## [Extrait de page]
--
Cette notion de conflit d’engagement a été également mise en avant par Clayton Christensen à un niveau plus général. Christensen montre que la difficulté des entreprises établies à répondre à une rupture de leur environnement tient à leur engagement dans leur modèle d’affaire actuel alors que la rupture appellerait à un nouveau modèle d’affaire. Les engagements nécessités par les deux modèles sont incompatibles. Là encore il ne s’agit pas d’un engagement abstrait: cet engagement se traduit par des actions concrètes au niveau du processus d’allocation de ressource. Par exemple, la façon dont les cadres définissent leurs priorités aura tendance à privilégier le modèle actuel aux dépends du modèles futur.

Ce qui ressort de ces recherches aussi bien en conduite du changement qu’en innovation, c’est que le manque d’innovation ne résulte pas d’une mauvaise volonté, d’une résistance au changement ou d’un problème de mise en œuvre, mais de milliers de micro-décisions des acteurs individuels au quotidien qui s’agrègent au final en un résultat non souhaité, un effet pervers. Dans la recherche de solution, il est donc primordial de considérer ce qui motive ces choix afin de pouvoir les orienter dans le sens souhaité par l’organisation.

L’ouvrage “Immunity to change” chez Amazon ici.
--
## [Bloc de données]
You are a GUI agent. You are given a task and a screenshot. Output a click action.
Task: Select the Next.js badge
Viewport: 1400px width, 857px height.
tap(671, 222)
--
## [But visé]
Les affirmations (a), (b) et (c) concordent-elles avec l'extrait ? Pour chacune, répondez par oui ou par non et citez les mots de l'extrait qui tranchent.
(a) Le manque d'innovation découle d'une résistance au changement.
(b) L'engagement dans le modèle d'affaire actuel se traduit par des actions concrètes dans le processus d'allocation de ressource.
(c) Les engagements nécessités par le modèle actuel et le nouveau modèle sont compatibles.

## [Corrigé complet]
(a) Non : « le manque d’innovation ne résulte pas d’une mauvaise volonté, d’une résistance au changement ou d’un problème de mise en œuvre ».
(b) Oui : « cet engagement se traduit par des actions concrètes au niveau du processus d’allocation de ressource ».
(c) Non : « Les engagements nécessités par les deux modèles sont incompatibles. »